• [WHAT IS REQUIRED] Check every line of the material below for the string "computer", and return the ones that have it.

□ □ □ □

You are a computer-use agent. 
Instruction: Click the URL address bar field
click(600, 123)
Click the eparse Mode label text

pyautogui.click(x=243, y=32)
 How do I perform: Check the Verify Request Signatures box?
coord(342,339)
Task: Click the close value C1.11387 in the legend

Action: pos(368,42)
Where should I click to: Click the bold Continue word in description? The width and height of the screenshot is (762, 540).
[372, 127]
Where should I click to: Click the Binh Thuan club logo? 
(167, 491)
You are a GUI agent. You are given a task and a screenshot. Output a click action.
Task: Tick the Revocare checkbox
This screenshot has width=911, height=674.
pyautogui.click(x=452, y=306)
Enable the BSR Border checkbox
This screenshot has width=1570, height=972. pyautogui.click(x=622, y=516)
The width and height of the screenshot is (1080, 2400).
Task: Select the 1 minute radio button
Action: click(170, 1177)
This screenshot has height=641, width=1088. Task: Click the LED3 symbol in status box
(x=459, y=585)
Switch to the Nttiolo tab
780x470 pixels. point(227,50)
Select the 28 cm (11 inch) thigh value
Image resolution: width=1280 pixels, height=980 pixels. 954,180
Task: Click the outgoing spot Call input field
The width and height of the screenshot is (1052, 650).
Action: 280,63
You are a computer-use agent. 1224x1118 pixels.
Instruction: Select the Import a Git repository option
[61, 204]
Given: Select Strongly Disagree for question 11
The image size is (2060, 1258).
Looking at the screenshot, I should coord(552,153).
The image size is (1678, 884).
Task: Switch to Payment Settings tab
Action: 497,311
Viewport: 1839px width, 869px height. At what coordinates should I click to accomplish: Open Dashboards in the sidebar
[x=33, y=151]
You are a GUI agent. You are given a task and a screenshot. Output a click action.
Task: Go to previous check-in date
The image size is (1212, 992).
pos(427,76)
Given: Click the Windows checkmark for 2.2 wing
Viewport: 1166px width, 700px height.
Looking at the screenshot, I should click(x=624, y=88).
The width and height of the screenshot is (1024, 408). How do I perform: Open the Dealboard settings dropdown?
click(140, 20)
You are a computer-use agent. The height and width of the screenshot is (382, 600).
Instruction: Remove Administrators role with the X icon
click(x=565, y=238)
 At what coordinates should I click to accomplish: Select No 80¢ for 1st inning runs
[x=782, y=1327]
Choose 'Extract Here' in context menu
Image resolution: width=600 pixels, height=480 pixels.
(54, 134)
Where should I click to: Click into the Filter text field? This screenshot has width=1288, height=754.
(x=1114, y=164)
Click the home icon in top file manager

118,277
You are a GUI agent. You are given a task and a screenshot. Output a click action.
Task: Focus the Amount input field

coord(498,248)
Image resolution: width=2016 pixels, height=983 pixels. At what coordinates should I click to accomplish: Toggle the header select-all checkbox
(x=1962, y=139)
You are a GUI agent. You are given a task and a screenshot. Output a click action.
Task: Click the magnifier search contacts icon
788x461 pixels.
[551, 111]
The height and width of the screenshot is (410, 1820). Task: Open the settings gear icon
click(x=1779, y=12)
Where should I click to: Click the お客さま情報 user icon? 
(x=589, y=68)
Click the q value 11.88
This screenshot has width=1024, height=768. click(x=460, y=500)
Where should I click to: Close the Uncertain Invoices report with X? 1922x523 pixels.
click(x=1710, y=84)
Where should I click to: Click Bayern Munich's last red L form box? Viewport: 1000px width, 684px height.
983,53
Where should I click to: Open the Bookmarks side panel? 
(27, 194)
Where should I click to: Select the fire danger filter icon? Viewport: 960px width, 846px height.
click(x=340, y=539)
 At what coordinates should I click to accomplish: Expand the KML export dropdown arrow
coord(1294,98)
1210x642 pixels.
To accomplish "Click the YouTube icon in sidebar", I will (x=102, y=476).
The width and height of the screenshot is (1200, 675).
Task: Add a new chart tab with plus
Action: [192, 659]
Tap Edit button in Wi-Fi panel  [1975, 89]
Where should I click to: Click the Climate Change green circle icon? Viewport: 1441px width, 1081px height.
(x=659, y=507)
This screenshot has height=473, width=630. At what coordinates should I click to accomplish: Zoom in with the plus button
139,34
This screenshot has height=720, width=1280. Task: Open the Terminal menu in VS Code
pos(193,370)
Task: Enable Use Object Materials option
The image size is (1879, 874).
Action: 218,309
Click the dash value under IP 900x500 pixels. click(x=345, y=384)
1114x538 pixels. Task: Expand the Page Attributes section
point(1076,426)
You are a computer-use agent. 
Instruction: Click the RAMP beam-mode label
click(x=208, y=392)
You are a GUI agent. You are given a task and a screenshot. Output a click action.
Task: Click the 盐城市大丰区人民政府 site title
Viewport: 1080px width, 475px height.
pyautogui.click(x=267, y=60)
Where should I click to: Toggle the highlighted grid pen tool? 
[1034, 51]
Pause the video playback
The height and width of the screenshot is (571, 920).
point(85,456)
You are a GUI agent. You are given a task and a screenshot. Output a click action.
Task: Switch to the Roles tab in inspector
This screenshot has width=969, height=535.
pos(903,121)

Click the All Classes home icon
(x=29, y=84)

□ □ □ □

• [RESPONSE AREA]
You are a computer-use agent. 
You are a computer-use agent. 1224x1118 pixels.
You are a computer-use agent. The height and width of the screenshot is (382, 600).
You are a computer-use agent. 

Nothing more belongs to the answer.